The detention of Geo Barents is yet further proof of administrative harassment by Italian authorities, and the punitive measures taken in order to block humanitarian operations at sea. From 2019 to date, the Italian authorities have conducted 16 Port State Controls on NGO rescue vessels, leading to administrative detention on 13 occasions. This equates to a total of 1,078 days of ships blocked from saving lives at sea.
“While port state controls are legitimate maritime procedures, developed to ensure the safety of navigation at sea, these inspections have been instrumentalised by state authorities to target NGO ships in a discriminatory way. We can therefore only conclude that this is politically motivated,” declares Duccio Staderini, MSF Search and Rescue (SAR) Representative. “Inspections of NGO vessels in Italian ports are long and thorough aiming at finding irregularities in order to prevent the ship from returning to sea to save lives.
"We are faced with a crushing reality: while humanitarian NGO vessels are detained, lives continue to be needlessly lost in the Mediterranean” Duccio Staderini, MSF Search and Rescue (SAR) Representative.
In addition to a series of minor irregularities which are easily rectifiable, the Italian authorities dispute the ship’s suitability to carry out systematic search and rescue activities and allege that the ship had too many people on board. However, international law does not stipulate specific international classification for humanitarian rescue ships. Such a disingenuous interpretation of maritime law disregards the fact that rescue operations, as per the duty of ship masters to provide assistance to people in distress at sea, are considered force majeure situations. Therefore, the number of people on board should not be considered for the purpose of ascertaining the compliance to other provisions of the International Convention for the Safety of Life at Sea.

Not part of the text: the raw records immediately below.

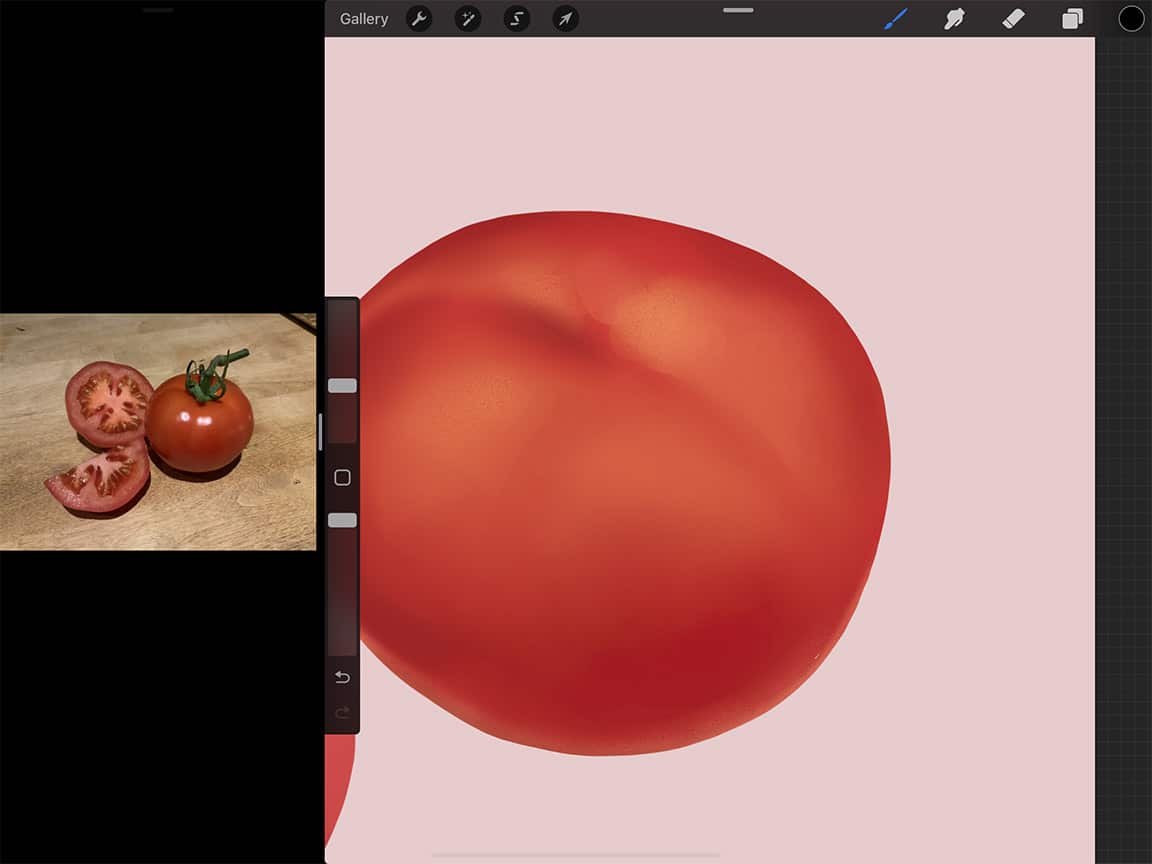
Task: Open the Transform arrow tool
Action: coord(564,18)
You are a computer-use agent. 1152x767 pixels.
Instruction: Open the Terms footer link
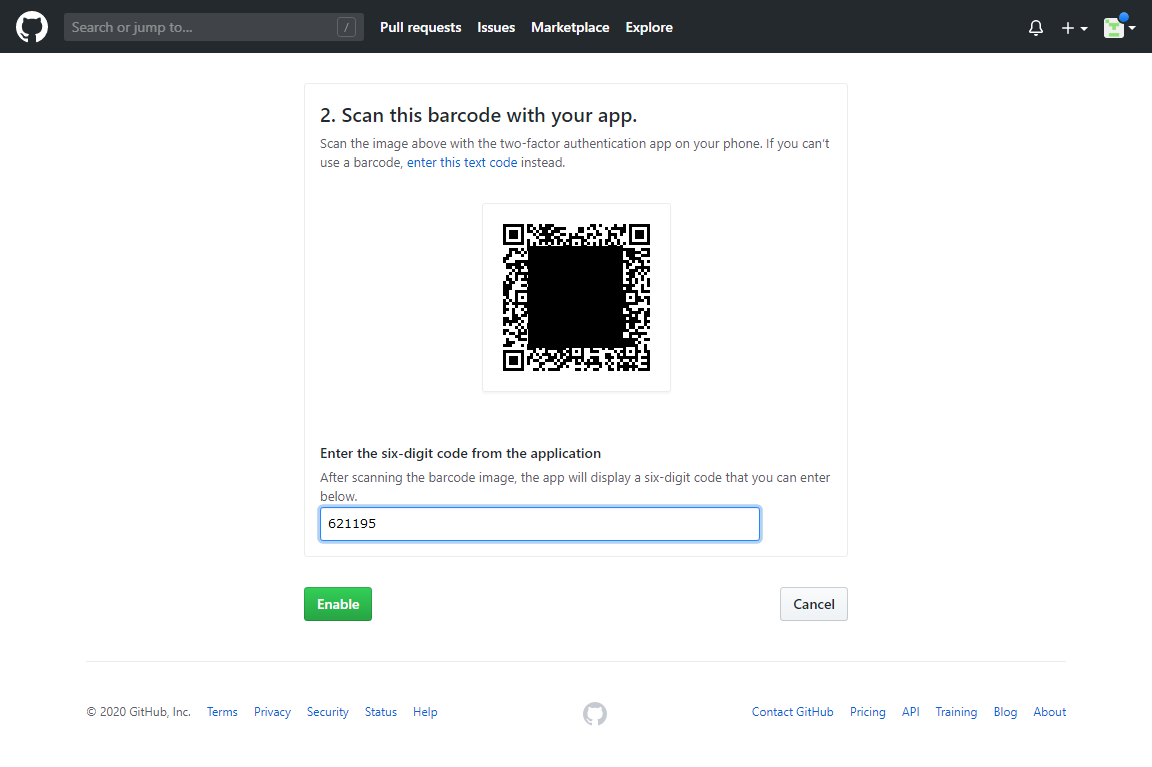click(x=222, y=712)
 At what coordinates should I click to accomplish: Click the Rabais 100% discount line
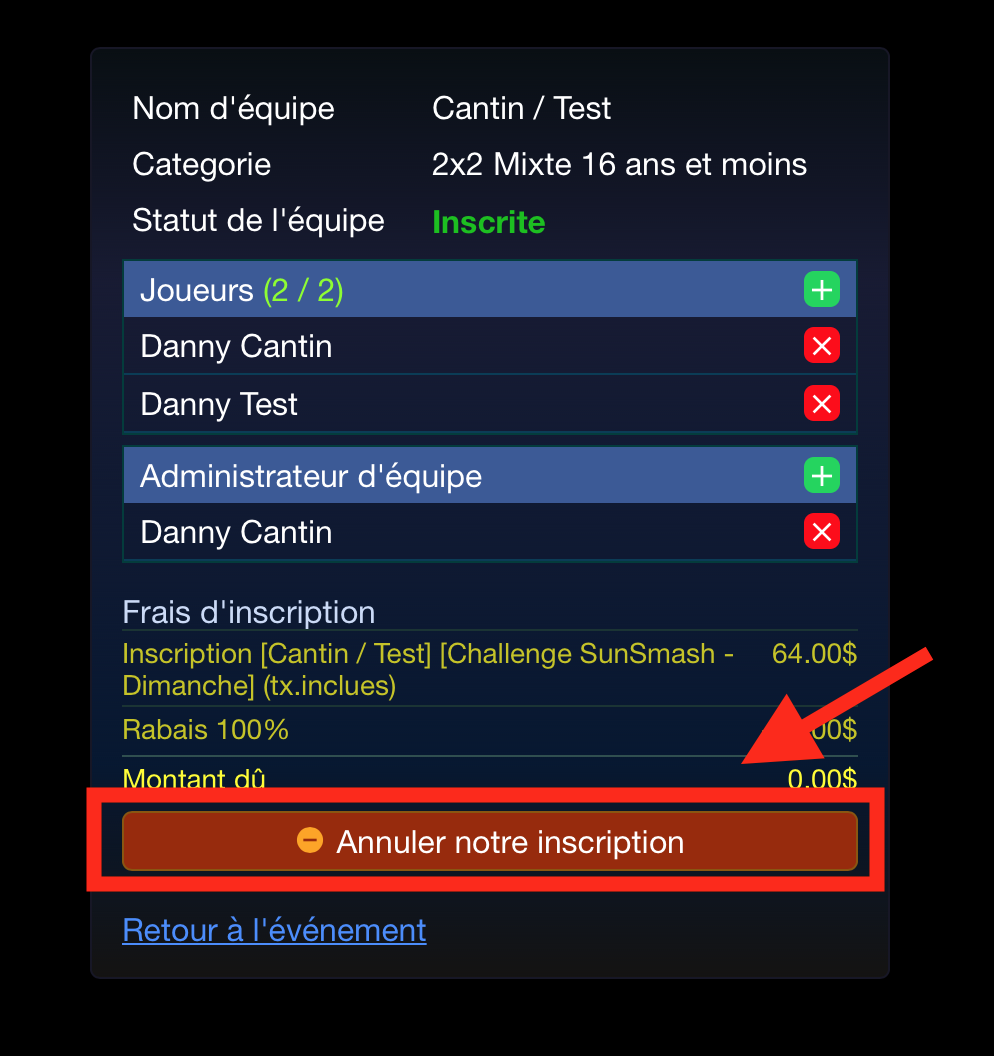(x=490, y=730)
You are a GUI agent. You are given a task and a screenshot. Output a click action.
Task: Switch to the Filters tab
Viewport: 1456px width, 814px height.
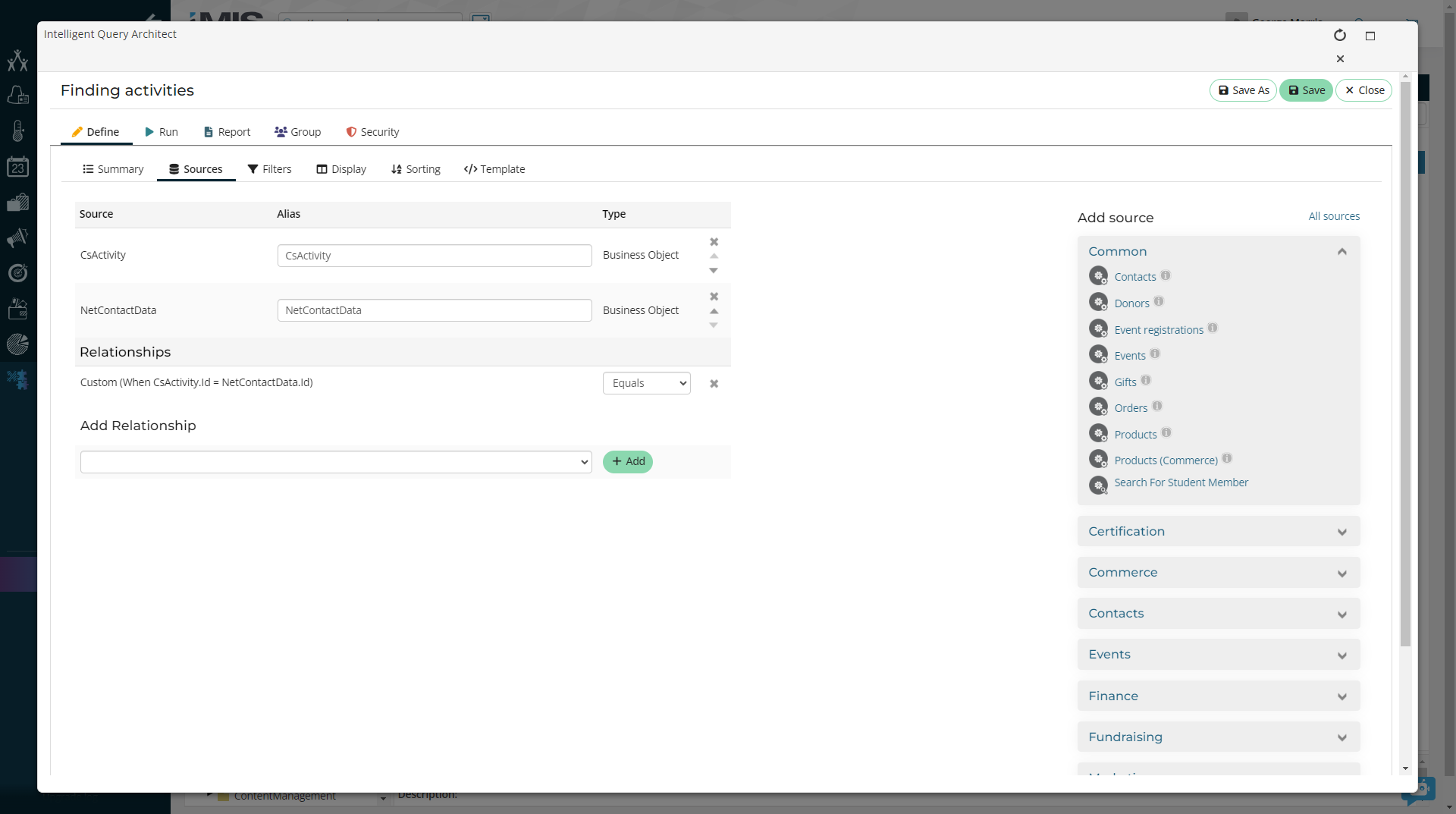(269, 169)
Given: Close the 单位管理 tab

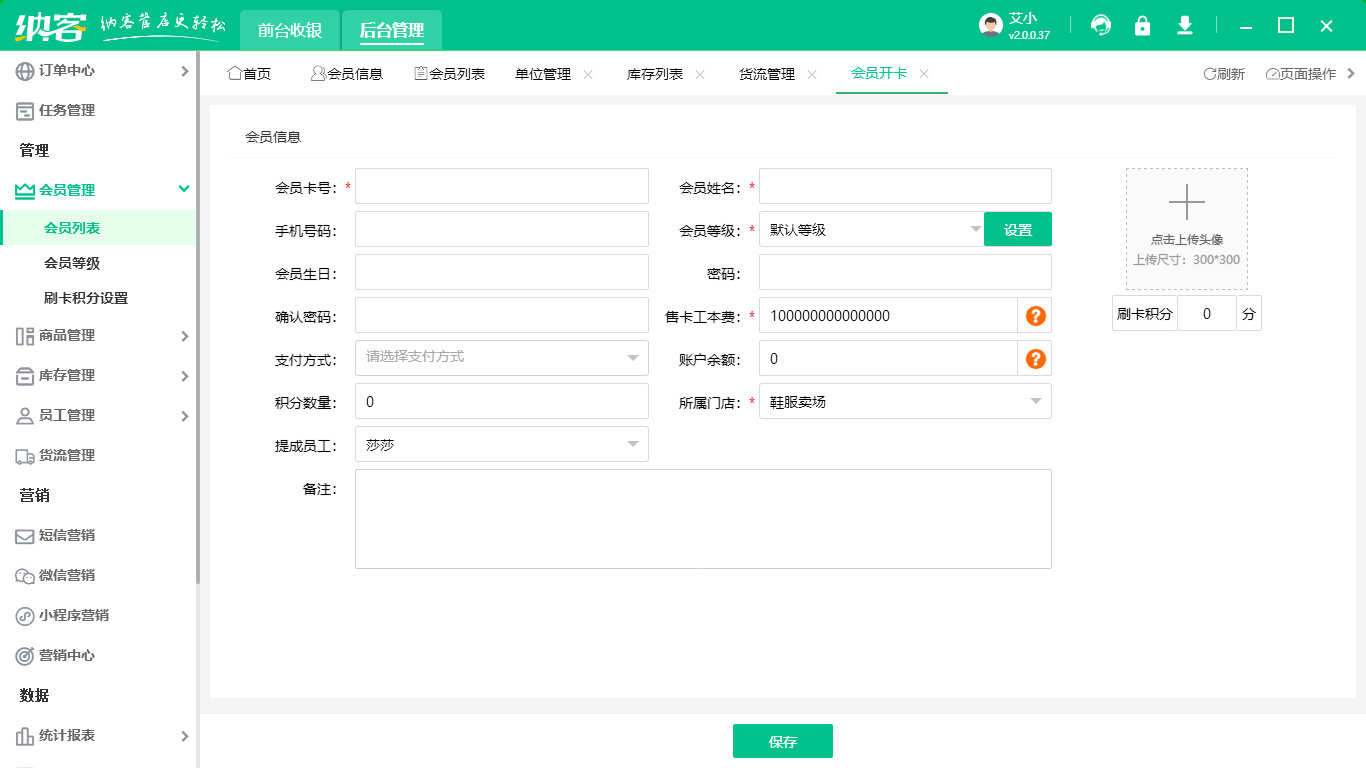Looking at the screenshot, I should pyautogui.click(x=588, y=72).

While we mourn the victims of the last shipwreck a few miles from the shores of Lampedusa, there are reports of another shipwreck off Tunisia, and bodies of women and children are washing up on Libyan shores. In only six months, since the beginning of 2021, at least 721 people have been confirmed dead or missing attempting to cross the world’s deadliest sea border.
With the aim of getting back to sea as soon as possible, MSF will submit a plan of action to rapidly rectify deficiencies reported by the Italian authorities, while urging the immediate lifting of the detention order of the ship in accordance with the applicable procedures. In case of refusal, MSF will consider undertaking all alternative initiatives to challenge this detention notice.
The Geo Barents is only at sea because of the shameful absence of state-led search and rescue capacity at the world’s deadliest sea border. European states have propped up the dangerous Libyan Coast Guard and block NGO efforts to fill the deadly gap left by European states. MSF will take all necessary action to get back to sea to save lives as soon as possible.